According to reports and some common sense factors, D.C. and Northern Virginia are the only logical choices for the franchise. The market in Norfolk is too small, I don’t care how many luxury boxes they sell. The Mexican economy is too weak to support a team in Monterrey, given that the peso trades at less than 1/10 the value of the dollar. Canadian teams, particularly the Expos, but also in the NHL have had similar problems with currency variations since players are to be paid in U.S. dollars while the take at the gate is in a weaker currency.

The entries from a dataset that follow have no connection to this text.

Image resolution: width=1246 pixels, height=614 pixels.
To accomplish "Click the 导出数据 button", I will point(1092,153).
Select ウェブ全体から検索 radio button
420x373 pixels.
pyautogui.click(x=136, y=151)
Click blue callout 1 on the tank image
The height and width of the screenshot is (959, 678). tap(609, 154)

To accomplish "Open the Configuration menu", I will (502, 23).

San Juan is just too far away for a team, not to mention the proposal for an owners group to buy the team just came within the past week, giving Major League Baseball less than a month to consider it before their self-imposed deadline for a decision.

And I don’t care who says Las Vegas is a front runner, there is no way that Bud Selig, who has spent the last ten years keeping Pete Rose out of the Hall of Fame for betting on baseball, is going to award a team to the gambling capital of the world.

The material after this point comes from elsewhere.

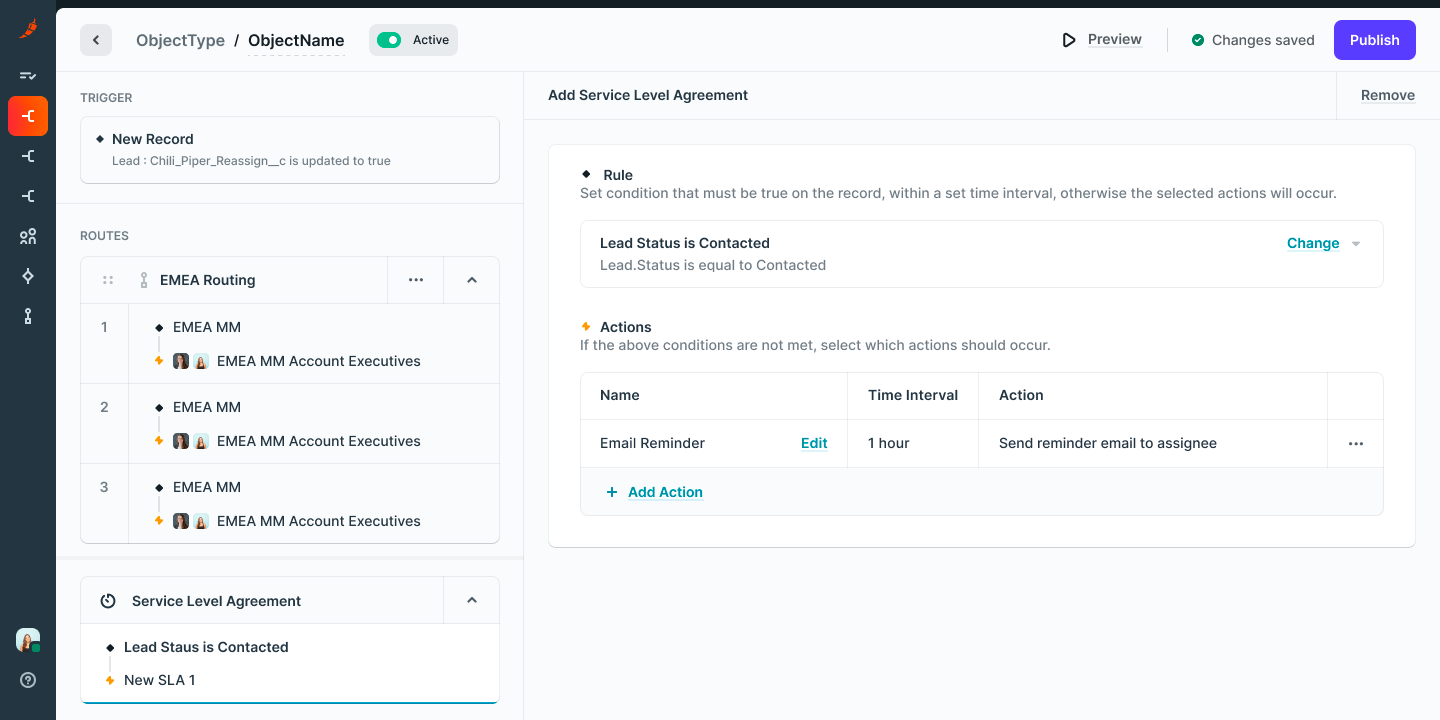Toggle the Active switch off
Viewport: 1440px width, 720px height.
coord(389,40)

That just leaves Portland to contest with the D.C. area locations. And while Portland sports a very similar population figure to the District, D.C.’s tourism is exponentially larger.

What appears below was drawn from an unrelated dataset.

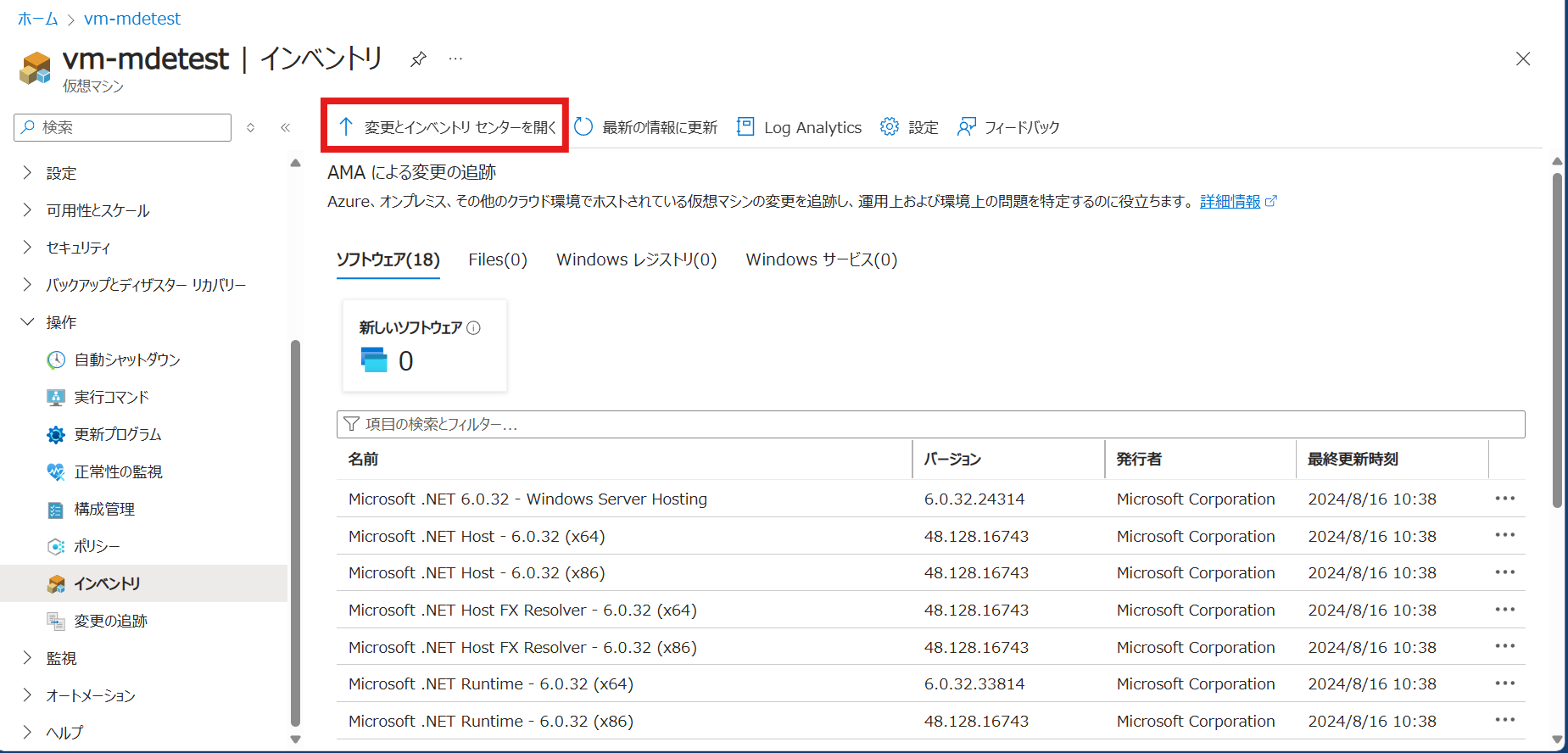This screenshot has height=753, width=1568.
Task: Expand the 監視 section
Action: coord(27,658)
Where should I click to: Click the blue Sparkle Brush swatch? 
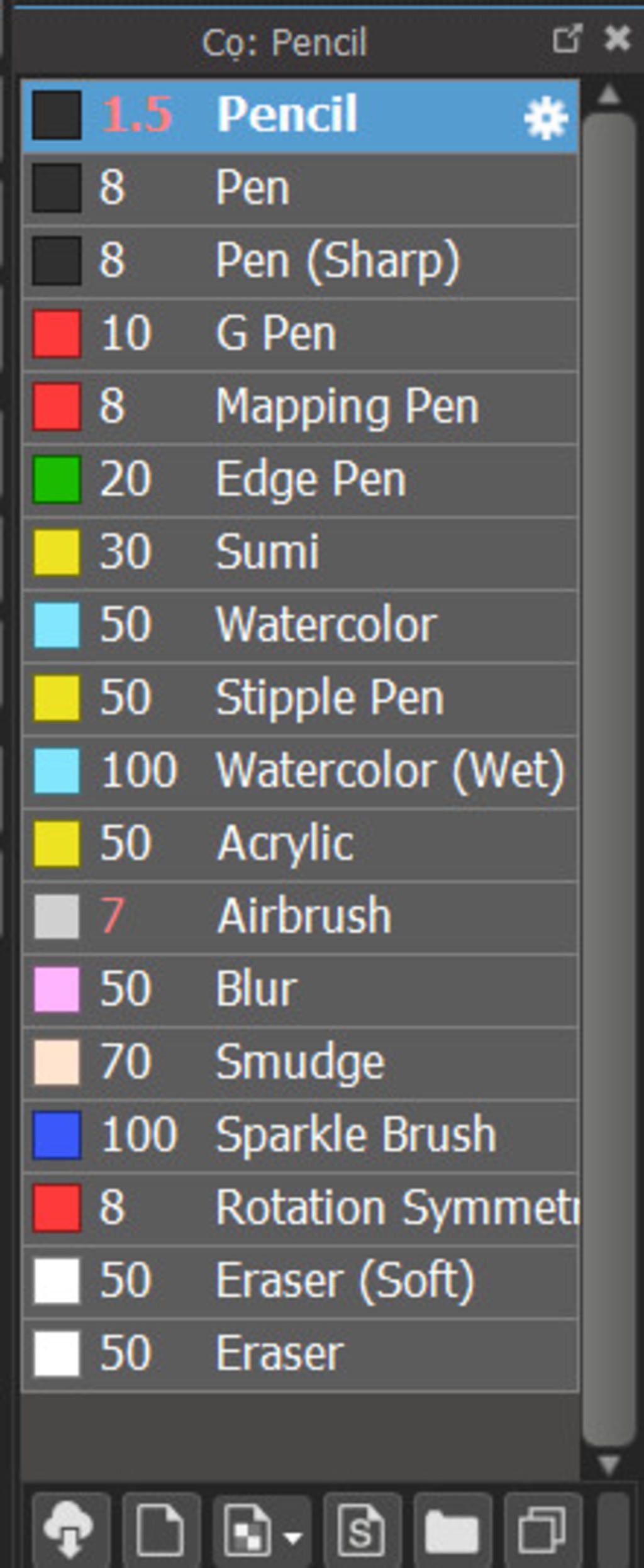click(57, 1135)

With the wheat and the chaff separated, D.C. and Northern Virginia could be seen as roughly the same locales but anyone from the area knows there is a world of difference from downtown D.C. and Dulles, Virginia, namely in the form of traffic, both of the car and foot variety.

In a recent announcement delivered by the potential ownership group from Northern Virginia, the group argues that the site is sufficiently far away from Baltimore that it won’t encroach on Orioles’ owner Peter Angelos’ market. They are certainly right about that, because a team placed in Dulles would likely have a fan base of the AOL campus and other surrounding office complexes, but I for one, tremble at the thought of driving out of D.C. on I-66 and the Dulles Toll Road at rush hour.

The reason I was so excited about a baseball team coming to the district was that it meant I wouldn’t have to battle the soul-sucking commuter exodus to watch a weeknight game at Camden Yards in Baltimore.

When Peter Angelos initially made public his fears of D.C. divesting him of his fan base, I wanted to strap him into the backseat of my car and watch him slowly lose his mental faculties as we creep along New York Avenue and then 295, while a family of crippled snails streaks past us and has completely devoured a rack of ribs from Boog’s Barbecue before Angelos and I arrive … in the third-inning.

Unless massive changes are made, this same type of mind-numbing commute would be the only way to get to the stadium in Dulles, AND it’ll cost me $.75 on the way home (yes, $.75 makes a difference to me).

Meanwhile the D.C. proposal places the stadium at a metro stop (L’Enfant Plaza) and within walking distance from the National Mall. How many of D.C.’s tourists do you think might be curious enough to pop over for a game given that kind of proximity?

And don’t get me started on the scenery. Gorgeous marble monuments? Man-made lake and airport? You pick.

The fact of the matter is that the only possible advantage the current Northern Virginia proposal has on D.C. is that it requires no further legislation or taxes for Major League Baseball to move forward, allegedly a factor that Baseball finds extremely appealing. But how appealing will it be in five-years after the novelty of the team has worn off, and sitting in traffic for two hours to drive thirty miles is no longer tolerable and the Orange Line Metro extension is still nowhere near completion? Why would people endure the same trying circumstances to watch a foundering franchise when for the exact same non-monetary costs (time and traffic) you can watch the improving Orioles?

The determining factor behind the location should not be what is the most economically attractive proposal now, though I have to believe the D.C. site compares favorably in that realm as well, but which site will provide for an enduring franchise that will profit both the team, the league and the city for years to come.

Despite my gripes, it will be great to have another team in the area, particularly a National League team, even if I have to drive to Dulles. However, if Major League Baseball wants to make the Expos something really special, D.C. is where they should be.